What this task involves. Return each entry below word for word, leaving out any image.

Provided data.
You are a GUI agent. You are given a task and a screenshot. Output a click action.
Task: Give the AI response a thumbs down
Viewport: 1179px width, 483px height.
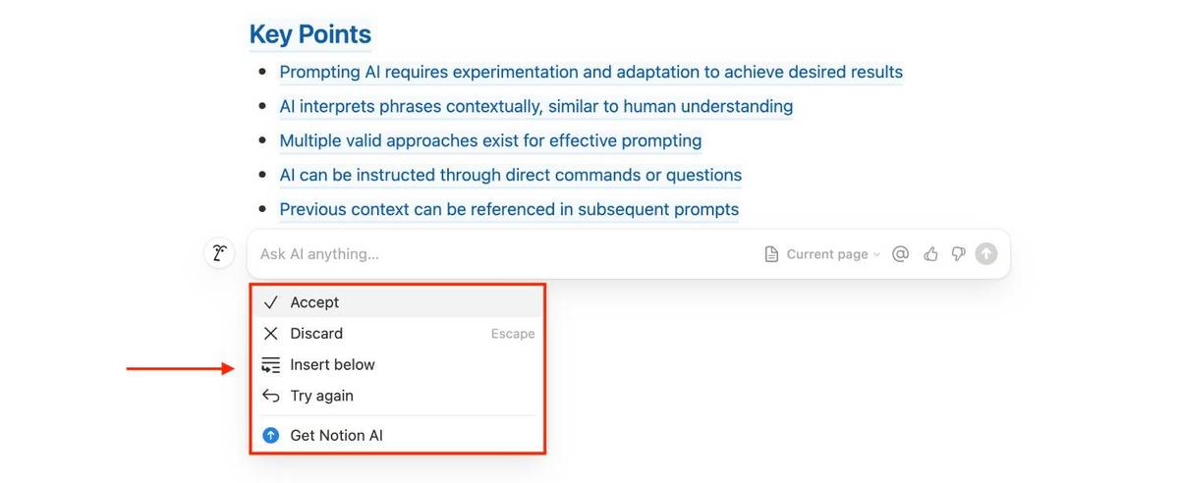pyautogui.click(x=958, y=254)
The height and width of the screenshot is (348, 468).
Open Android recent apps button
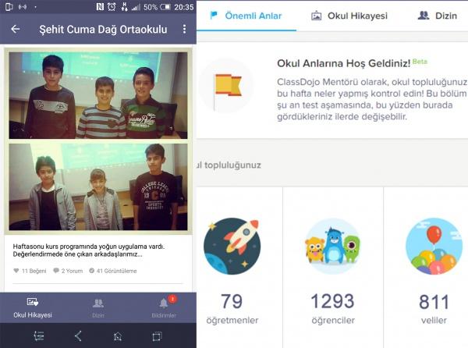(157, 336)
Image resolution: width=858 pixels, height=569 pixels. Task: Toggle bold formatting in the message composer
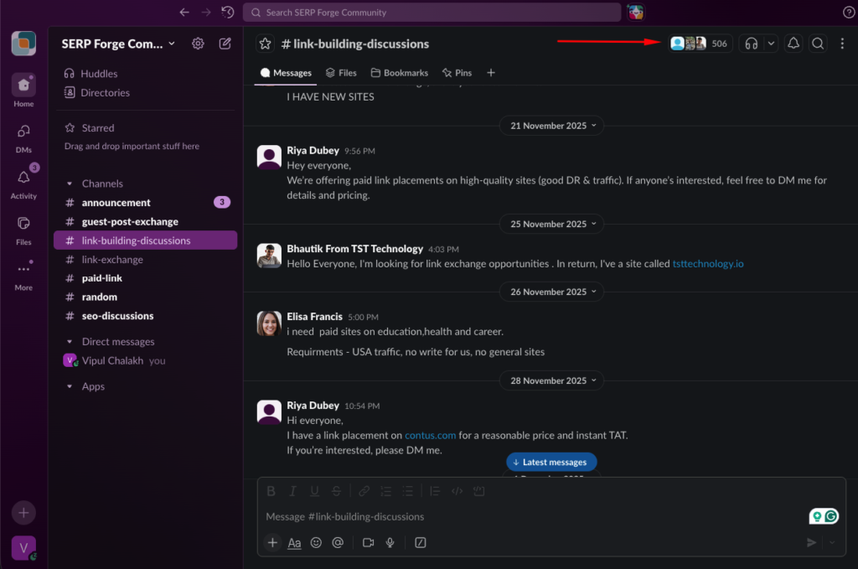pyautogui.click(x=271, y=491)
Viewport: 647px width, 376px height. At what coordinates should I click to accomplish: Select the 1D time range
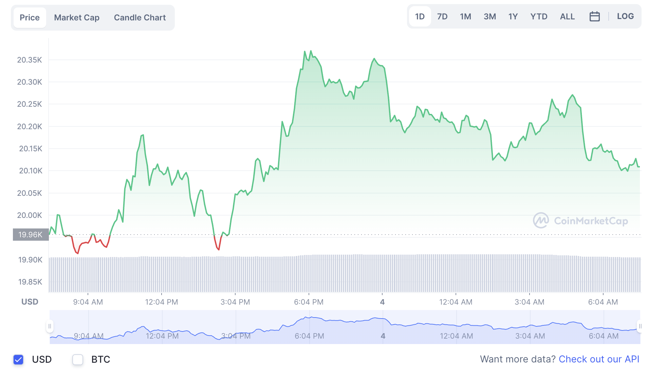(420, 16)
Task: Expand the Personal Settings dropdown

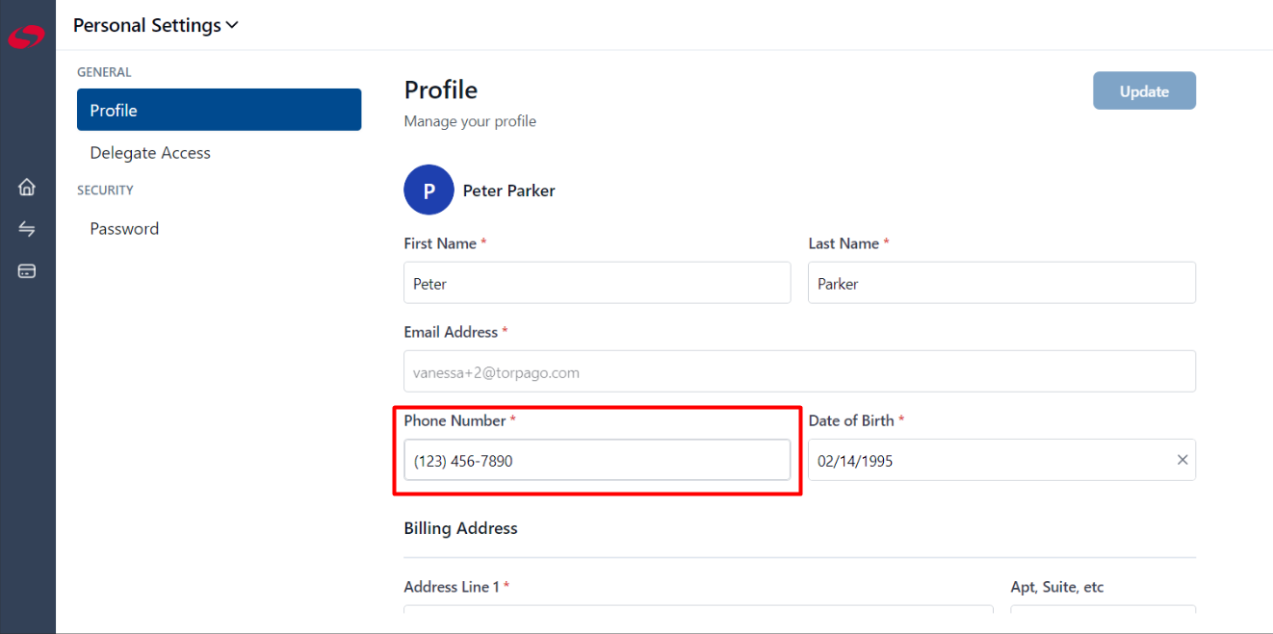Action: 155,26
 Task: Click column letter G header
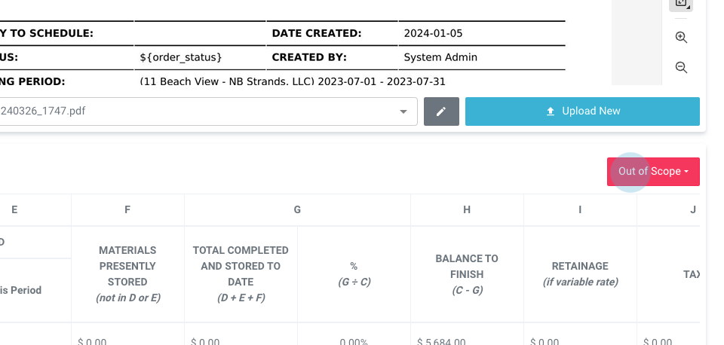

Output for this exercise.
You are a GUI agent. You are given a task and a screenshot. Output a click action.
Task: Give the AI response a thumbs down
Viewport: 1179px width, 483px height.
pyautogui.click(x=958, y=254)
The height and width of the screenshot is (348, 468).
Open Android recent apps button
(157, 336)
Image resolution: width=858 pixels, height=569 pixels. Task: Toggle bold formatting in the message composer
pyautogui.click(x=271, y=491)
Viewport: 647px width, 376px height. At what coordinates should I click to accomplish: Select the 1D time range
(420, 16)
Task: Expand the Personal Settings dropdown

Action: 155,26
 Task: Click column letter G header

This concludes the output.